───── Data to examine

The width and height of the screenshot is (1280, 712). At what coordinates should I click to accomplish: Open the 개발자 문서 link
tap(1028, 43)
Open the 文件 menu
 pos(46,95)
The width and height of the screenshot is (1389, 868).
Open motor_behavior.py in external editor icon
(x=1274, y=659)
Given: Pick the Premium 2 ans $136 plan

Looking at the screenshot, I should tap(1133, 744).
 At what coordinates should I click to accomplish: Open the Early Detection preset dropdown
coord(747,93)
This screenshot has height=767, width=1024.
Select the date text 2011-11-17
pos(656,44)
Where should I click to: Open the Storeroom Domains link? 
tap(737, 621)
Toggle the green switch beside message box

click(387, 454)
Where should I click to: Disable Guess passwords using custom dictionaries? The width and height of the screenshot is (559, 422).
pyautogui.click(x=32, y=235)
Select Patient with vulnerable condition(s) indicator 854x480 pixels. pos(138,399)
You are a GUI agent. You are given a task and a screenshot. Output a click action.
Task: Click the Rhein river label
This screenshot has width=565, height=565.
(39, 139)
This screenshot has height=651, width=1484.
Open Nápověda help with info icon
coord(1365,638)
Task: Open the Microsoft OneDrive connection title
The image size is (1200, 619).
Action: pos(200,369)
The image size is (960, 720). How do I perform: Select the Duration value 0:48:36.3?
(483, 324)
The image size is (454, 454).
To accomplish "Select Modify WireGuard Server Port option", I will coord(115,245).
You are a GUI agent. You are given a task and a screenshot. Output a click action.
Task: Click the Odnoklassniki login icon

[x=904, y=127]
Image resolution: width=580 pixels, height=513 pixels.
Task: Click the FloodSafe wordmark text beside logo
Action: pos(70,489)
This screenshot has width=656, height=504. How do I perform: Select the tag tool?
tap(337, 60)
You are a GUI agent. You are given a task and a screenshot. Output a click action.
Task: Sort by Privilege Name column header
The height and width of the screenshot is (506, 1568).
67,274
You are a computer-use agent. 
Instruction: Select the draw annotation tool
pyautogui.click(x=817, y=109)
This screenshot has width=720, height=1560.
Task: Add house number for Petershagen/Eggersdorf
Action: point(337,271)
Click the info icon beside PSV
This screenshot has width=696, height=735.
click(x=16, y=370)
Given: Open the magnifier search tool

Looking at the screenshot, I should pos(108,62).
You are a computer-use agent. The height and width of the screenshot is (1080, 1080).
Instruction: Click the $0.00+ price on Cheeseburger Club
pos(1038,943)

──────────

Problem to solve = When you answer, output each line of the data exactly as given, from its first line up to and including the one with "The image size is (454, 454).".

Answer area =
The width and height of the screenshot is (1280, 712). At what coordinates should I click to accomplish: Open the 개발자 문서 link
tap(1028, 43)
Open the 文件 menu
 pos(46,95)
The width and height of the screenshot is (1389, 868).
Open motor_behavior.py in external editor icon
(x=1274, y=659)
Given: Pick the Premium 2 ans $136 plan

Looking at the screenshot, I should tap(1133, 744).
 At what coordinates should I click to accomplish: Open the Early Detection preset dropdown
coord(747,93)
This screenshot has height=767, width=1024.
Select the date text 2011-11-17
pos(656,44)
Where should I click to: Open the Storeroom Domains link? 
tap(737, 621)
Toggle the green switch beside message box

click(387, 454)
Where should I click to: Disable Guess passwords using custom dictionaries? The width and height of the screenshot is (559, 422).
pyautogui.click(x=32, y=235)
Select Patient with vulnerable condition(s) indicator 854x480 pixels. pos(138,399)
You are a GUI agent. You are given a task and a screenshot. Output a click action.
Task: Click the Rhein river label
This screenshot has width=565, height=565.
(39, 139)
This screenshot has height=651, width=1484.
Open Nápověda help with info icon
coord(1365,638)
Task: Open the Microsoft OneDrive connection title
The image size is (1200, 619).
Action: pos(200,369)
The image size is (960, 720). How do I perform: Select the Duration value 0:48:36.3?
(483, 324)
The image size is (454, 454).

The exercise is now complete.